WHAT YOU WILL DO: If a line of the records contains the word "agent", list it.

THE INPUT:
━━━━━━━━━━

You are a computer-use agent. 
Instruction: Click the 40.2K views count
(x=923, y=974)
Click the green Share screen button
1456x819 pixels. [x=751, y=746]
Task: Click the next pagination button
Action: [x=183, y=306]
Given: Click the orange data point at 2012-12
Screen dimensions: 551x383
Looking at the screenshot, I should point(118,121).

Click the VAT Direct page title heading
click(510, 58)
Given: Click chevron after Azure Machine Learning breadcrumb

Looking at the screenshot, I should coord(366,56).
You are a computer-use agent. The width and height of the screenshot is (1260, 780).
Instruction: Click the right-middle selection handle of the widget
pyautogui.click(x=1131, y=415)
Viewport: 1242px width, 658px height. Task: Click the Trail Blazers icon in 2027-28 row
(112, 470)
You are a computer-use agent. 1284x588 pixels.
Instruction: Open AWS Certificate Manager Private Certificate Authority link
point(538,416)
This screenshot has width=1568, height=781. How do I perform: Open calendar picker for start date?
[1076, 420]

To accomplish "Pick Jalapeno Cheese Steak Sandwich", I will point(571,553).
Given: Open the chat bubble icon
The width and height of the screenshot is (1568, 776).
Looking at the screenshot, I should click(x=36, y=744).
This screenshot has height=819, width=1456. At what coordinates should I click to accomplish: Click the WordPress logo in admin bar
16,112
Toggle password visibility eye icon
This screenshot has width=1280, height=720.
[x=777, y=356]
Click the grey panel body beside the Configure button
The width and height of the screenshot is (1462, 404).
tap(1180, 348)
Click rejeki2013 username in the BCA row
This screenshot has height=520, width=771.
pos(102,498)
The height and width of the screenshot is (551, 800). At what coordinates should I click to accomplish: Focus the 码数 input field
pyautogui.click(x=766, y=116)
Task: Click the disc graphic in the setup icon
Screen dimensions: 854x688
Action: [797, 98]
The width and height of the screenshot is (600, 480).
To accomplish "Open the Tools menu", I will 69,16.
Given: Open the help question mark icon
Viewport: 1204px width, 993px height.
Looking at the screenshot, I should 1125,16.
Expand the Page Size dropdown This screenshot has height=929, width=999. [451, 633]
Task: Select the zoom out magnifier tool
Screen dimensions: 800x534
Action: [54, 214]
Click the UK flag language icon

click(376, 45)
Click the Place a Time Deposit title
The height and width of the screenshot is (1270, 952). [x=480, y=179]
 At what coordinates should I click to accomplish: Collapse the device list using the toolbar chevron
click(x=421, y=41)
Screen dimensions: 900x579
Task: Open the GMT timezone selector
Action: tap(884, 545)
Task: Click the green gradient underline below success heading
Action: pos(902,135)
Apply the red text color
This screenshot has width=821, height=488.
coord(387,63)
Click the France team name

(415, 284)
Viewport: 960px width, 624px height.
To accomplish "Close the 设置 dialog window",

━━━━━━━━━━

RESPONSE FOR THIS EXERCISE:
You are a computer-use agent. 
You are a computer-use agent. The width and height of the screenshot is (1260, 780).
You are a computer-use agent. 1284x588 pixels.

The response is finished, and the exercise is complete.